═════ Passage for review

During this year’s competition for Miss Italy, contestants were asked what historical epoch they might like to have lived in and why. The first young woman to answer said 1942. She had heard so much about World War II, she said, that she’d like to actually live it — plus, she added, women didn’t have to be in the military anyway.
A number of people over 18, including to all appearances the judges, deemed this idiotic. And yet that contestant won and is now Miss Italy, whose job seems to be giving sadly laughable interviews in which she says that her favorite Italian historical figure is Michael Jordan, and she can understand why refugees flee horrors but that they should really go somewhere else other than Italy. Maybe she would have fit into 1942 better than most people imagine.
There is a World War II problem in the United States and in more of Europe than one might expect, and — in fact — in a good bit of the Hollywood-viewing world. World War II is our origin myth, our hero myth, our tragedy, our locus of meaning and justification for how we live.

══════════

### Problem to work on
Quote the passage about Miss Italy and World War II from "During this year’s" to "most people imagine.". Rely only on the passage about Miss Italy and World War II.

═════ Provided material

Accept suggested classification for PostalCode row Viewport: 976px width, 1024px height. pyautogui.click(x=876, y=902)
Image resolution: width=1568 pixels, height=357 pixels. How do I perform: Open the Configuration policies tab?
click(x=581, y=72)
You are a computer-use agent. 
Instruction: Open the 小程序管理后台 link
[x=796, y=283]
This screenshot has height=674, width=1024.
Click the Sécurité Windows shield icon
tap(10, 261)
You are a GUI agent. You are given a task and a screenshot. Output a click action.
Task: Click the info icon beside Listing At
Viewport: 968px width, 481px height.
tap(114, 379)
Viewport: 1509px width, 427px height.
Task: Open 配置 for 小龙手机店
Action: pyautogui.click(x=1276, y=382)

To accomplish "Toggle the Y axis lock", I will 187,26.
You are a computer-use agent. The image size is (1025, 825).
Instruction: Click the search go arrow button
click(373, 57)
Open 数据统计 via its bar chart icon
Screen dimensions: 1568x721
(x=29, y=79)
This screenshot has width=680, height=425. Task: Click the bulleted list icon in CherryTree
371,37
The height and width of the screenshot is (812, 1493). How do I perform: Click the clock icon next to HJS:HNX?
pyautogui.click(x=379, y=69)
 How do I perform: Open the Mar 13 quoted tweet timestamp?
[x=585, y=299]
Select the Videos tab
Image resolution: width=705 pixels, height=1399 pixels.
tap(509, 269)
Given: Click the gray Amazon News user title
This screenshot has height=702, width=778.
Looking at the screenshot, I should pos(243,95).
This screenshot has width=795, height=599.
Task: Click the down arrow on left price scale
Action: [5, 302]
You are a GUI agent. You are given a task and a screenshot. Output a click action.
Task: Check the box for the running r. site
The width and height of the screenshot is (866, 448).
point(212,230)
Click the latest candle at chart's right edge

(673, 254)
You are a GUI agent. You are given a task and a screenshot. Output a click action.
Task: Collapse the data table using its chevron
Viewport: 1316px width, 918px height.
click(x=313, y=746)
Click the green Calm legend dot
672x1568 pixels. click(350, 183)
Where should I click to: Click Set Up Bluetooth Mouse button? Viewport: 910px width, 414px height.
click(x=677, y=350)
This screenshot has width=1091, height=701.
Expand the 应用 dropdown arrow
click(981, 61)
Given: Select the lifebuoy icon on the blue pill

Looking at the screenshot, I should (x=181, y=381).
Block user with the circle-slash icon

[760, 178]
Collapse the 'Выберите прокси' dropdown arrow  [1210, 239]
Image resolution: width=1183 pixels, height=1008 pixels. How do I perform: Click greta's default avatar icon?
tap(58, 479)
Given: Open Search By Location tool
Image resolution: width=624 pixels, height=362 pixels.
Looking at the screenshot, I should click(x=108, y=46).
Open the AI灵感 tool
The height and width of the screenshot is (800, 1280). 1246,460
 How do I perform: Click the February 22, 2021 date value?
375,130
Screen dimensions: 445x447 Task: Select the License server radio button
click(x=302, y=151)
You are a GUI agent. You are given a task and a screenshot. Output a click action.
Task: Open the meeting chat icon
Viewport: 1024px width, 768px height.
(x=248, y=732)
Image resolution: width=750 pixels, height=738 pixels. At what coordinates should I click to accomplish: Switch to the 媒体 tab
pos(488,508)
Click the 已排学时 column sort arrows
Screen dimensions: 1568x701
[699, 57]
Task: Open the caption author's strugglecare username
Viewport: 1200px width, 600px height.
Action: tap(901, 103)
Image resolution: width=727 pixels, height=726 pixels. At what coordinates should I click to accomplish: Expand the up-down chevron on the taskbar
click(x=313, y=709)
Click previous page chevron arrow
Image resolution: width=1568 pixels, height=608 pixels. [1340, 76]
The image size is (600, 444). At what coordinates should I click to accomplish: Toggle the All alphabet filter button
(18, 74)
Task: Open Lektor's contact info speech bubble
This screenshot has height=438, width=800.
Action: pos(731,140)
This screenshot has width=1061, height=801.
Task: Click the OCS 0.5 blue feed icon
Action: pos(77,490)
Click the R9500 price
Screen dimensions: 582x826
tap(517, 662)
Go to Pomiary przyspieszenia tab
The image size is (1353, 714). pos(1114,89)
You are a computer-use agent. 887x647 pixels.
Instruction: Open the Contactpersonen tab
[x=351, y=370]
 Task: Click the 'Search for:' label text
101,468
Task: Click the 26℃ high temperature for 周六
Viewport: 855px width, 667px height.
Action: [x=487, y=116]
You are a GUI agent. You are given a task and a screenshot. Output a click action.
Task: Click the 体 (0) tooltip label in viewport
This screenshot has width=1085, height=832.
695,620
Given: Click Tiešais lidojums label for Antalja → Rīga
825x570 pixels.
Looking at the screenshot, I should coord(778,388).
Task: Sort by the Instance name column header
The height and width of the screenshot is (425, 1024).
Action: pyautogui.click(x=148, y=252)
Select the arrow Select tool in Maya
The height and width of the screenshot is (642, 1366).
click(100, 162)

══════════

### Answer to the exercise
During this year’s competition for Miss Italy, contestants were asked what historical epoch they might like to have lived in and why. The first young woman to answer said 1942. She had heard so much about World War II, she said, that she’d like to actually live it — plus, she added, women didn’t have to be in the military anyway.
A number of people over 18, including to all appearances the judges, deemed this idiotic. And yet that contestant won and is now Miss Italy, whose job seems to be giving sadly laughable interviews in which she says that her favorite Italian historical figure is Michael Jordan, and she can understand why refugees flee horrors but that they should really go somewhere else other than Italy. Maybe she would have fit into 1942 better than most people imagine.